## TAREFA PROPOSTA 1
Reproduza o trecho do acórdão sobre a junção de documentos entre "II – Na ponderação" e "o apresenta posteriormente.", inclusive.
## TAREFA PROPOSTA 2
Segundo o acórdão sobre a junção de documentos, qual é o prazo de resposta e contraprova concedido à parte?

## TEXTO DO DOCUMENTO
☆ ☆ ☆ ☆ ☆ ☆ ☆

PROVA DOCUMENTAL
CONTRADITÓRIO
COBERTURA
Sumário

I – O Código de Processo Civil, visando a simplificação, celeridade e economia processuais, limitou os momentos concedidos às partes para a junção de documentos, a fim de reforçar a regra da inadiabilidade da audiência final e impedir expedientes processuais que possam ser utilizados como instrumentos de atraso do julgamento e da decisão final.
II – Na ponderação do dever de procura da verdade material (artigo 411º CPCiv), o Código Processo Civil estabeleceu diversos momentos temporais para a apresentação de documentos no processo (artigo 423º CPCiv.), pelo que a invocação do princípio do inquisitório não deve, em regra, sobrepor-se aos deveres das partes na apresentação tempestiva de documentos nos autos que têm em seu poder.
III – É intempestiva a junção de documento apresentado na audiência final, excedendo o prazo de resposta e contraprova de 10 dias concedido à parte, quando esta já dispunha de tal documento nesse prazo, mas apenas o apresenta posteriormente.

Texto Integral

• Rec. 8097/18.0T8PRT-A.P1. Relator – Vieira e Cunha. Adjuntos – Des. Maria Eiró e Des. João Proença Costa. Decisão recorrida de 17/2/2020.

Acórdão do Tribunal da Relação do Porto

Razão do Recurso
Recurso de apelação interposto na acção com processo comum de declaração nº8097/18.0T8PRT-A, do Juízo Central Cível da Póvoa de Varzim.
Autora – B…, Ldª.
– C…, Unipessoal, Ldª.

Nos presentes autos, em 22/1/2020, no decurso da audiência de julgamento e do depoimento da testemunha D… (testemunha apresentada pela Autora), a Ilustre Mandatária da R. requereu a junção aos autos de facturas emitidas pela empresa E…, Ld.ª à Ré (C…), relativamente aos meses de Março, Abril, Maio e Junho de 2010.

☆ ☆ ☆ ☆ ☆ ☆ ☆

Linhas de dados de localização
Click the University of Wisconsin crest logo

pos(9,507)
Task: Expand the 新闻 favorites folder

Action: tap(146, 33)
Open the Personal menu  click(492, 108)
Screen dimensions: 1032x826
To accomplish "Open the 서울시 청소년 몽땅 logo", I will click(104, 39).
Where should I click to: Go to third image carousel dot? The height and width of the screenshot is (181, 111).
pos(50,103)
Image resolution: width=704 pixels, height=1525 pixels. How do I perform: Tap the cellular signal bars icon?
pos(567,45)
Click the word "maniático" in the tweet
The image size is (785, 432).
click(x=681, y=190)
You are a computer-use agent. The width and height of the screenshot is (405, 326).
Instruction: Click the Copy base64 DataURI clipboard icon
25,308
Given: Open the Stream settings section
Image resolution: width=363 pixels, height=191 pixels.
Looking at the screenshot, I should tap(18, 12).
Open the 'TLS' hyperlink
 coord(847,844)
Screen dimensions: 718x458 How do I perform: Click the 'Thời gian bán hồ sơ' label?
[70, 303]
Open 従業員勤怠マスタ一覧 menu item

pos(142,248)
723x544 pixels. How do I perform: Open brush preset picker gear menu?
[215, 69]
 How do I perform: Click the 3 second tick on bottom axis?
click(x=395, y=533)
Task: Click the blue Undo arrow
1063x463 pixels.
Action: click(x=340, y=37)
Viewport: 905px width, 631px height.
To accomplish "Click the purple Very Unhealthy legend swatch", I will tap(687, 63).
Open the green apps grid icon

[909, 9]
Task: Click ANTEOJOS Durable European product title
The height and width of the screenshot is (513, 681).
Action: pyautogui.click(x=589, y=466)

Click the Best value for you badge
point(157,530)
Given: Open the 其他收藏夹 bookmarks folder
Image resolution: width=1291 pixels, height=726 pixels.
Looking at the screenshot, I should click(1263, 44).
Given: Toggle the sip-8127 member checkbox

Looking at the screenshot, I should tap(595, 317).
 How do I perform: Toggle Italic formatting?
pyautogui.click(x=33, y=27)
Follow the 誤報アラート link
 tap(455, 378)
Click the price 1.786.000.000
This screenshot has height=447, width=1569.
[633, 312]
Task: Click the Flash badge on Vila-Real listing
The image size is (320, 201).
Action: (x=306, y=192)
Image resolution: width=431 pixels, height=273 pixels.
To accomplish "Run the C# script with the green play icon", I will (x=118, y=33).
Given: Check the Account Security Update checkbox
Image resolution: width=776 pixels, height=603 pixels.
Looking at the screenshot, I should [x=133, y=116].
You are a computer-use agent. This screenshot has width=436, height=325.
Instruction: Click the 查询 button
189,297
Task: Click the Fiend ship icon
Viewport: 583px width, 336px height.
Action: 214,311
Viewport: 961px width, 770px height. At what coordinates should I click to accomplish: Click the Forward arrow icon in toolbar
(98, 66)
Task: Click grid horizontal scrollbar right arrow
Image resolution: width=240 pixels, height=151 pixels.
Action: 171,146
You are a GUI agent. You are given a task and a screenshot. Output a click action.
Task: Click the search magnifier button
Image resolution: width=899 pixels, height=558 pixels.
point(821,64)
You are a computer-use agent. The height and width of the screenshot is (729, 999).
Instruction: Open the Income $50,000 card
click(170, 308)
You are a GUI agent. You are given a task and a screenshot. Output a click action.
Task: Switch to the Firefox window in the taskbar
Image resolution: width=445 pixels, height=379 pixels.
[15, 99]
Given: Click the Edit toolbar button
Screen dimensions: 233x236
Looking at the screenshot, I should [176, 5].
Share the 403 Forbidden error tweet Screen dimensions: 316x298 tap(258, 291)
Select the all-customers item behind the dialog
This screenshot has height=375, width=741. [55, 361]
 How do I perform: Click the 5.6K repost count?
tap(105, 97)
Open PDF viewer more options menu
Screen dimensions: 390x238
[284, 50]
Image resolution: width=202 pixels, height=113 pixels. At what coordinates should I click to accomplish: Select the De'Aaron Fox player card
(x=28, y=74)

☆ ☆ ☆ ☆ ☆ ☆ ☆

## RESULTADO 1
II – Na ponderação do dever de procura da verdade material (artigo 411º CPCiv), o Código Processo Civil estabeleceu diversos momentos temporais para a apresentação de documentos no processo (artigo 423º CPCiv.), pelo que a invocação do princípio do inquisitório não deve, em regra, sobrepor-se aos deveres das partes na apresentação tempestiva de documentos nos autos que têm em seu poder.
III – É intempestiva a junção de documento apresentado na audiência final, excedendo o prazo de resposta e contraprova de 10 dias concedido à parte, quando esta já dispunha de tal documento nesse prazo, mas apenas o apresenta posteriormente.

## RESULTADO 2
10 dias.